• **What the task requires**
Copy the rows below word for word, starting at the line with "At what coordinates should I click to accomplish: Reply" and ending at the line with "[x=74, y=579]", including both of those lines.

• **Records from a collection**
- - - - - - -

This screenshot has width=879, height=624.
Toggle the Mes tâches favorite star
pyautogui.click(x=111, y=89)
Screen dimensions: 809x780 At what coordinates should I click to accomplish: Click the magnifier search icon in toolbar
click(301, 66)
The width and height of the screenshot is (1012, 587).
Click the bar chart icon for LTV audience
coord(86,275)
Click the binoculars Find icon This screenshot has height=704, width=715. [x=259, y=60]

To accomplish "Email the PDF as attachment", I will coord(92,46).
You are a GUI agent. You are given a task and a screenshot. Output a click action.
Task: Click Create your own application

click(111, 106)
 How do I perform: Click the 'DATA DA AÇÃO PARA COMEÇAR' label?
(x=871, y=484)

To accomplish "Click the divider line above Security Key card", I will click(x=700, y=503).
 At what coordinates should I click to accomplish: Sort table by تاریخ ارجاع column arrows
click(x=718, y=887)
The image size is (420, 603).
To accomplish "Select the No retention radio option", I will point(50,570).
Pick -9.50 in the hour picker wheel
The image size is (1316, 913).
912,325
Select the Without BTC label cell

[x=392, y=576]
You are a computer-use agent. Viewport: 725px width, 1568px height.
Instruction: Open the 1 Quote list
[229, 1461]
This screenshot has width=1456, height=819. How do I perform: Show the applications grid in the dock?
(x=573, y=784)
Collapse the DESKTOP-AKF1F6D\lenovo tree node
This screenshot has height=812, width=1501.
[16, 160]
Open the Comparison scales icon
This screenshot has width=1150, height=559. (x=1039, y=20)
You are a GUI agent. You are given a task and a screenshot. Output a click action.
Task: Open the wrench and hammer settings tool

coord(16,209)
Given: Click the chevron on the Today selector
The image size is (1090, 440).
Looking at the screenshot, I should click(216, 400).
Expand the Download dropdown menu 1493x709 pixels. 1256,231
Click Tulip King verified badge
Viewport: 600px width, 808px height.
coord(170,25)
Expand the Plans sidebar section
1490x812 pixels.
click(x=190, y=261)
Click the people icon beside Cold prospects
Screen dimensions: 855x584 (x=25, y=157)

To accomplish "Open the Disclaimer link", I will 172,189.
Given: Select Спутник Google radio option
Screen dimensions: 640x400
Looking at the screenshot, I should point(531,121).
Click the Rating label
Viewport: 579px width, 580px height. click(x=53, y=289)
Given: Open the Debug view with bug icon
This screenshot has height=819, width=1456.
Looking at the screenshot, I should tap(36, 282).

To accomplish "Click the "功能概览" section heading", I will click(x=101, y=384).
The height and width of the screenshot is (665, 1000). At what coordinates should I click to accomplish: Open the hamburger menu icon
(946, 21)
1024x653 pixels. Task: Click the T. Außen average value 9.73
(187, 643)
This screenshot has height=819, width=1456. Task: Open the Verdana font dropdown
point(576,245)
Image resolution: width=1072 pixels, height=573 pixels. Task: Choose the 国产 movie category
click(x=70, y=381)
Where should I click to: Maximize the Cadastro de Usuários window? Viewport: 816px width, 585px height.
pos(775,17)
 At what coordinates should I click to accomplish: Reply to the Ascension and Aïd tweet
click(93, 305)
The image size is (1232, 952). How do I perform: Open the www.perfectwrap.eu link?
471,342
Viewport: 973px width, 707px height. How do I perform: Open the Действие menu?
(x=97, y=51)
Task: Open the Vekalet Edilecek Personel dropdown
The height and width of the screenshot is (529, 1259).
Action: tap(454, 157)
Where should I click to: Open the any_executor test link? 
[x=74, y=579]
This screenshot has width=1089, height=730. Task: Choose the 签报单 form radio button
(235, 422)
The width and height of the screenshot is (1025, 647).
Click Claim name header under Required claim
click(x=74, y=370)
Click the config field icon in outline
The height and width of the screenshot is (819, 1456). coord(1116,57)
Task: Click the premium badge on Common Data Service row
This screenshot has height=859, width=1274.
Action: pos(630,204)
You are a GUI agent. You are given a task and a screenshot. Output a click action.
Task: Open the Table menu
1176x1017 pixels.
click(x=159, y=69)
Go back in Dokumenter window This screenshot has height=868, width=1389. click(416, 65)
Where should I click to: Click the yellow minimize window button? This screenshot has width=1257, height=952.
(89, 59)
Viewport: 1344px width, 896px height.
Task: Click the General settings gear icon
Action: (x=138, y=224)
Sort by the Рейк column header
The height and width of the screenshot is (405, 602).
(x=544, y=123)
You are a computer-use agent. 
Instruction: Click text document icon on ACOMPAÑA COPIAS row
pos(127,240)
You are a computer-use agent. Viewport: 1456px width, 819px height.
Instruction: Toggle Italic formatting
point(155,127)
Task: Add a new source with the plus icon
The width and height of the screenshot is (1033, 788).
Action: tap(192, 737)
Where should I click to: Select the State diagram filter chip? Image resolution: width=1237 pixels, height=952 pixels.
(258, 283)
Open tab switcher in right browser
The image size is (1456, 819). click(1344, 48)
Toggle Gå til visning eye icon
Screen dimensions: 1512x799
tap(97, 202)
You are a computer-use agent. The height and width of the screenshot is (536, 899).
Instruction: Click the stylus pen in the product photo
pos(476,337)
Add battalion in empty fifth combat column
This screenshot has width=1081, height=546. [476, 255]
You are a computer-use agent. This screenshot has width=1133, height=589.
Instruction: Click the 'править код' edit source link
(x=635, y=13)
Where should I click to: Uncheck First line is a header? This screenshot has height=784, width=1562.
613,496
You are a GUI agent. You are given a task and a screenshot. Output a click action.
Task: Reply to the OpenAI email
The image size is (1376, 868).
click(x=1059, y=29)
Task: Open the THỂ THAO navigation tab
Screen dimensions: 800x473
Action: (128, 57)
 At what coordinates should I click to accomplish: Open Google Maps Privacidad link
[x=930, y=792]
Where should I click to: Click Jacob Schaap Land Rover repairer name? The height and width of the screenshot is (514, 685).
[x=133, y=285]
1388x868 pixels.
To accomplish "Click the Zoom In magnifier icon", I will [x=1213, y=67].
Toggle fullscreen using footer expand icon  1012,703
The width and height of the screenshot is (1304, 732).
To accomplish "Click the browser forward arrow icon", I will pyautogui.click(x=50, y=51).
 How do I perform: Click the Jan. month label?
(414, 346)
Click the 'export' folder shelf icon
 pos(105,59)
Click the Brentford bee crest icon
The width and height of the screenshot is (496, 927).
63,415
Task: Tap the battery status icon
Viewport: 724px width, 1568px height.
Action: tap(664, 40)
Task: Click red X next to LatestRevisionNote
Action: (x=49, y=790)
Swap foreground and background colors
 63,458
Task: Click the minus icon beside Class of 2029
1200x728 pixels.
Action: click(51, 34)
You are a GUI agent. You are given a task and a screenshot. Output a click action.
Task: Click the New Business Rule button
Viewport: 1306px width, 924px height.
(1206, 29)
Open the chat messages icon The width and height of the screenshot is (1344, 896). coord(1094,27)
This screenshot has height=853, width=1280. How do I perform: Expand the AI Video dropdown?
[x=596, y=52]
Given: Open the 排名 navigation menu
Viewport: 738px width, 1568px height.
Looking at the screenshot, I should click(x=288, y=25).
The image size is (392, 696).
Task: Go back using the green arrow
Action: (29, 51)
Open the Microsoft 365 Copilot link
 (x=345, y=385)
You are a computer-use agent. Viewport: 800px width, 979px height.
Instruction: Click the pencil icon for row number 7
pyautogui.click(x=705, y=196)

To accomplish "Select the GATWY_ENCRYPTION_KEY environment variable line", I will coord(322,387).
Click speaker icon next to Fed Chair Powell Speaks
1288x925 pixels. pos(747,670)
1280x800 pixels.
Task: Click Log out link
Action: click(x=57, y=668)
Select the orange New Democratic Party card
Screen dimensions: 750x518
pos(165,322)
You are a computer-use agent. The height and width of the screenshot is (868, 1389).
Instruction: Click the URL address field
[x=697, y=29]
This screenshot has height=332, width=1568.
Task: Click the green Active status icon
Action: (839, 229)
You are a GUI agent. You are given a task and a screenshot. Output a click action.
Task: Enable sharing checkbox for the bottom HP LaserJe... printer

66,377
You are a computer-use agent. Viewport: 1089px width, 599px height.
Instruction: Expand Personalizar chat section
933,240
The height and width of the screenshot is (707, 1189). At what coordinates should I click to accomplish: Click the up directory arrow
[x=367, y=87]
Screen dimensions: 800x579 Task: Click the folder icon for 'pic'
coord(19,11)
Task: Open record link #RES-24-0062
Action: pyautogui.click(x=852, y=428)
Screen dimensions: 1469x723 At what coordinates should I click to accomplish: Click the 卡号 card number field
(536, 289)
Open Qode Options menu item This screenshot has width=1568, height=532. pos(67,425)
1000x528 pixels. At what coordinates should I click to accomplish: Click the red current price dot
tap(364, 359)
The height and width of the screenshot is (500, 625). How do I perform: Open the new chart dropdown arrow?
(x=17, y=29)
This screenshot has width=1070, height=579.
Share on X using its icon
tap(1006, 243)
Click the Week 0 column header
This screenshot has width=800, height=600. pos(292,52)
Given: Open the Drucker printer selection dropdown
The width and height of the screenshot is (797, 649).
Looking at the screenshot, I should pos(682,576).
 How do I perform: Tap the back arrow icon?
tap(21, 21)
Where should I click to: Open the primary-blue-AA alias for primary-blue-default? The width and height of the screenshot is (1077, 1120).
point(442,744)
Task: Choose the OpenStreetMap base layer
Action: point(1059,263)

- - - - - - -

• **Finished exercise**
 At what coordinates should I click to accomplish: Reply to the Ascension and Aïd tweet
click(93, 305)
The image size is (1232, 952). How do I perform: Open the www.perfectwrap.eu link?
471,342
Viewport: 973px width, 707px height. How do I perform: Open the Действие menu?
(x=97, y=51)
Task: Open the Vekalet Edilecek Personel dropdown
The height and width of the screenshot is (529, 1259).
Action: tap(454, 157)
Where should I click to: Open the any_executor test link? 
[x=74, y=579]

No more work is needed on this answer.